JAKARTA - Pemerintah Kota Denpasar melalui Dinas Kebudayaan terus berkomitmen menjaga dan melestarikan kekayaan budaya lokal. Tahun 2025 ini, dua unsur budaya khas Denpasar diusulkan sebagai Warisan Budaya Tak Benda (WBTB) Indonesia guna memperkuat pengakuan dan perlindungan terhadap kekayaan tradisi yang hidup di tengah masyarakat.

Raka Purwantara, Kepala Dinas Kebudayaan Kota Denpasar, didampingi Ni Wayan Sri Witari selaku Kepala Bidang Cagar Budaya dan Permuseuman, menjelaskan bahwa proses pengusulan dua WBTB—yakni Gending Ancag-Ancagan dari Banjar Cerancam Kesiman dan Baris Gede Telek dari Banjar Belong Sanur—tengah berjalan dan telah masuk tahap verifikasi oleh Tim Ahli WBTB tingkat pusat.

“Verifikasi tengah dilakukan, dan kami harap kedua warisan ini bisa ditetapkan secara resmi sebagai WBTB Indonesia pada sidang penetapan yang direncanakan berlangsung Agustus mendatang,” ujar Raka di Denpasar, seperti dikutip ANTARA, 10 Juni.

Usulan ini merupakan bagian dari strategi Pemkot Denpasar dalam mendokumentasikan dan menjaga warisan budaya lokal agar tidak hilang, disalahartikan, ataupun diklaim pihak luar. Proses ini tidak hanya untuk pengakuan semata, tetapi juga sebagai bentuk tanggung jawab terhadap pelestarian nilai-nilai luhur budaya Bali, khususnya Denpasar.

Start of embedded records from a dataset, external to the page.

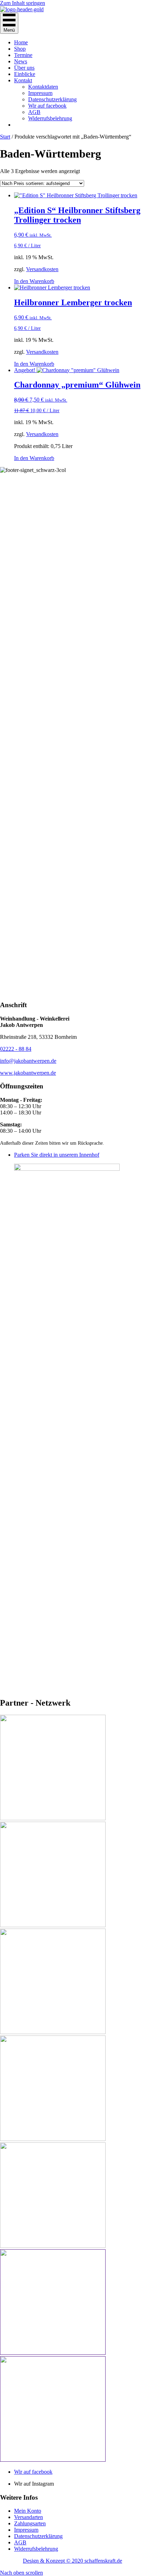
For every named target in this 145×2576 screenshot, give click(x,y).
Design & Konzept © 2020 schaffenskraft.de (72, 2561)
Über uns (24, 68)
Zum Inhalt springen (22, 3)
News (20, 61)
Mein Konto (27, 2511)
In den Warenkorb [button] (34, 281)
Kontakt (23, 80)
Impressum (40, 93)
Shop (20, 49)
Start (5, 137)
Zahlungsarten (30, 2523)
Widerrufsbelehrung (50, 118)
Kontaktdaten (43, 87)
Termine (23, 55)
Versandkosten (42, 269)
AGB (34, 112)
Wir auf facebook (47, 106)
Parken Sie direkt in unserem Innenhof (56, 1155)
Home (21, 42)
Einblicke (24, 74)
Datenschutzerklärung (52, 99)
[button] (21, 2573)
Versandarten (28, 2517)
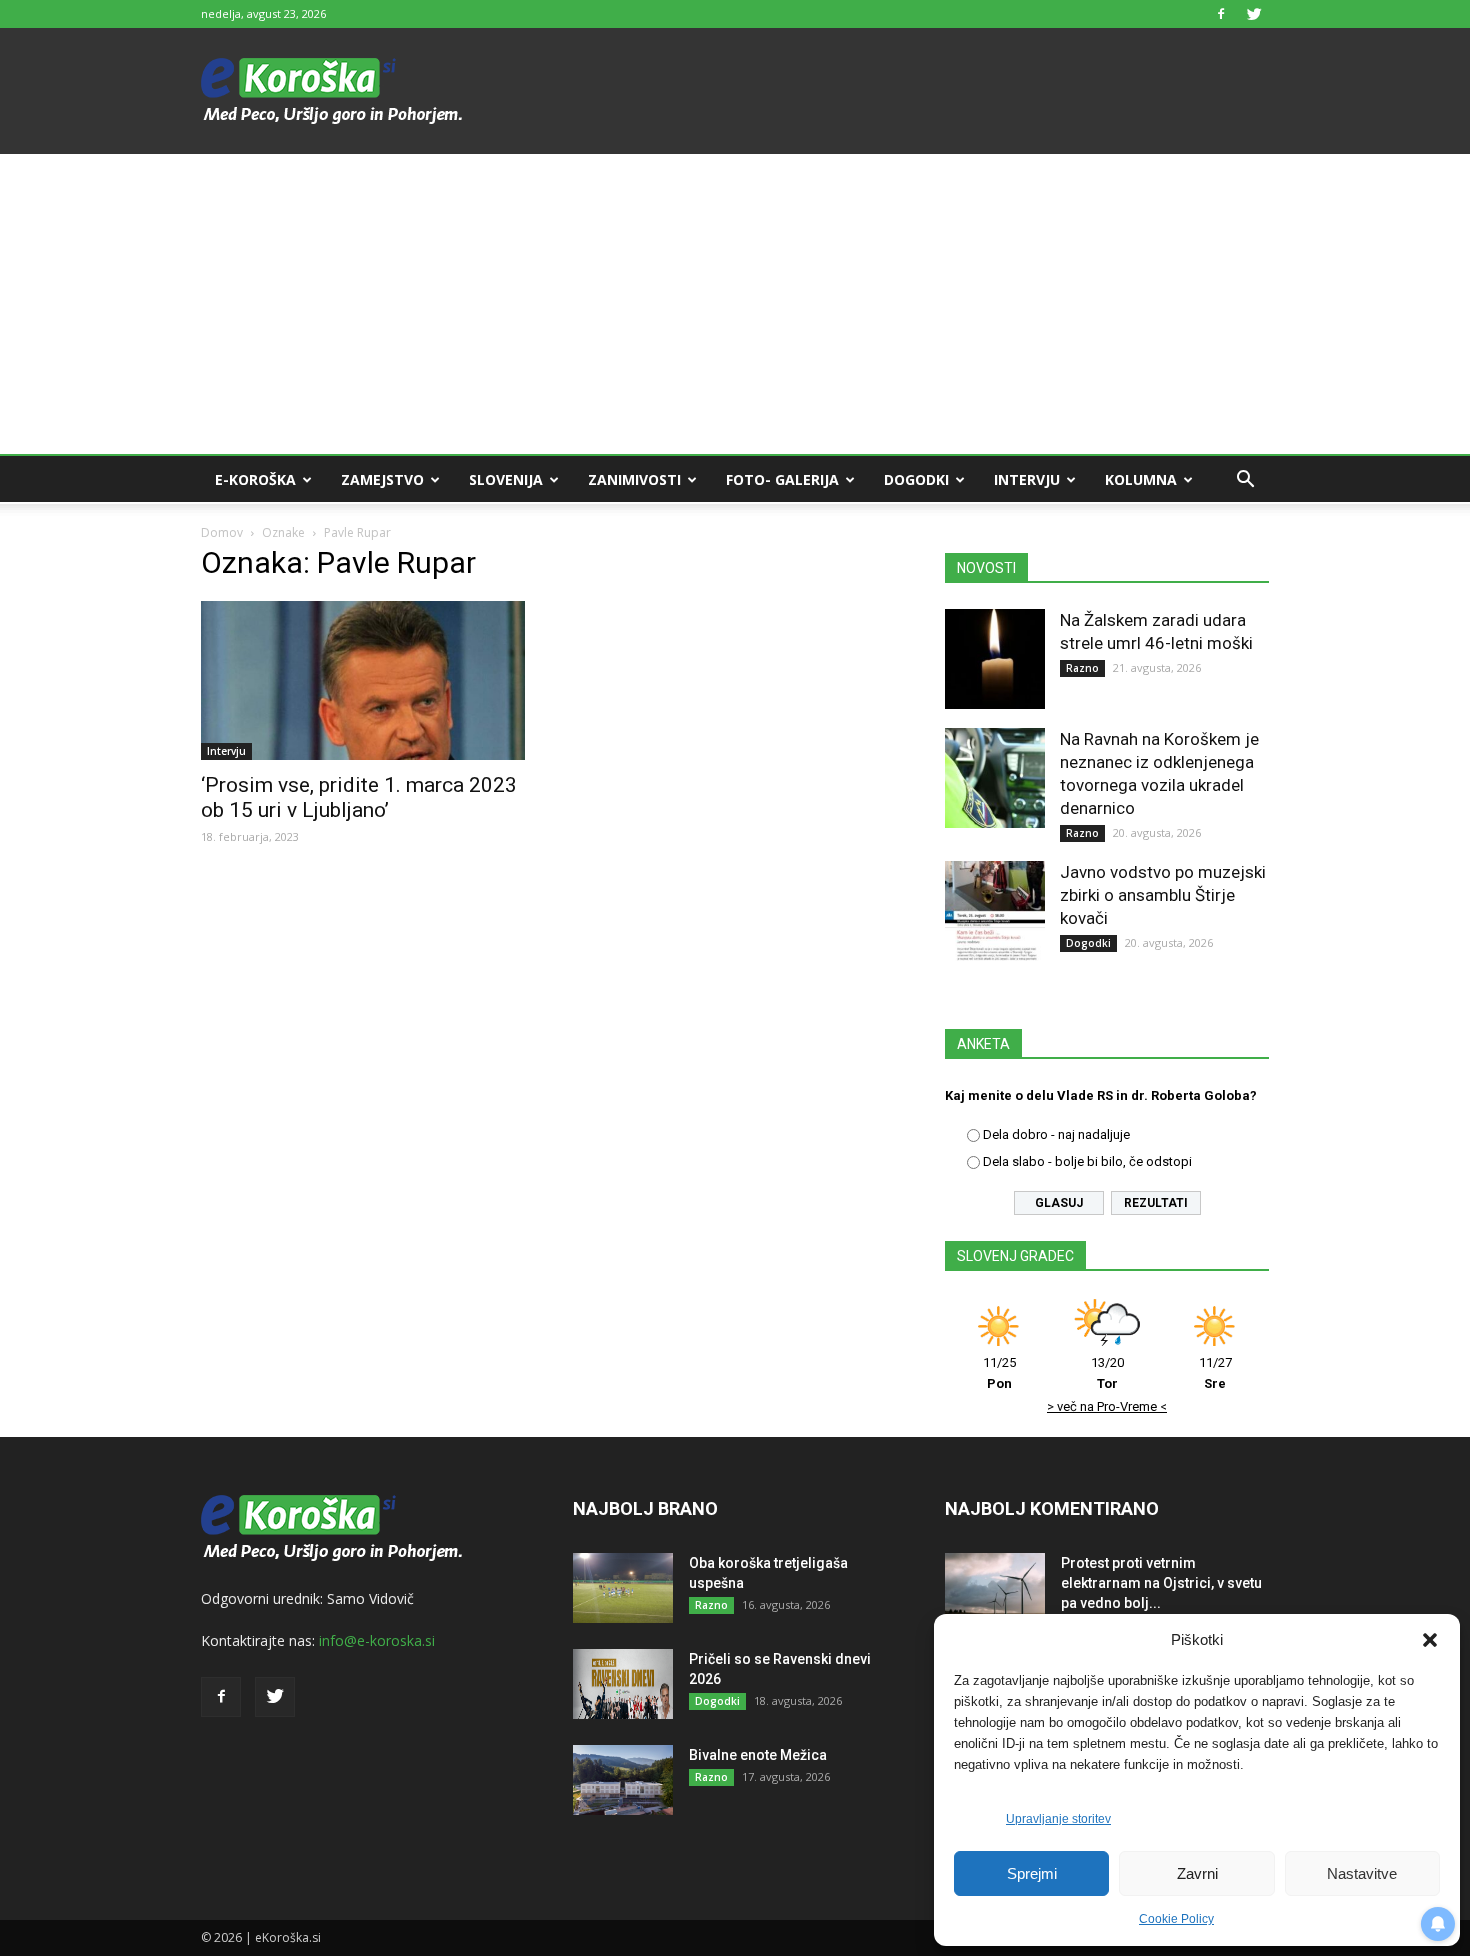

“Kami ingin memastikan bahwa seni dan tradisi asli Denpasar tercatat dalam portal inventaris nasional, sebagai langkah perlindungan dan penguatan identitas budaya lokal,” jelasnya.

Raka juga menambahkan bahwa sejak 2019, Dinas Kebudayaan Kota Denpasar telah menjalankan program inventarisasi budaya yang mencakup kajian akademis serta produksi dokumentasi visual berupa video atau film pendek. Proses ini menjadi tahap awal sebelum sebuah karya budaya diusulkan ke tingkat nasional.

“Setiap tahapan dilakukan sesuai prosedur mulai dari pencatatan hingga penyusunan formulir usulan lengkap dengan kajian dan dokumentasi pendukung,” lanjutnya.

Ia berharap upaya ini akan terus berlanjut di tahun-tahun mendatang sebagai bagian dari pemajuan kebudayaan, sekaligus menegaskan posisi Denpasar sebagai kota yang kaya akan warisan seni dan tradisi yang patut dijaga bersama.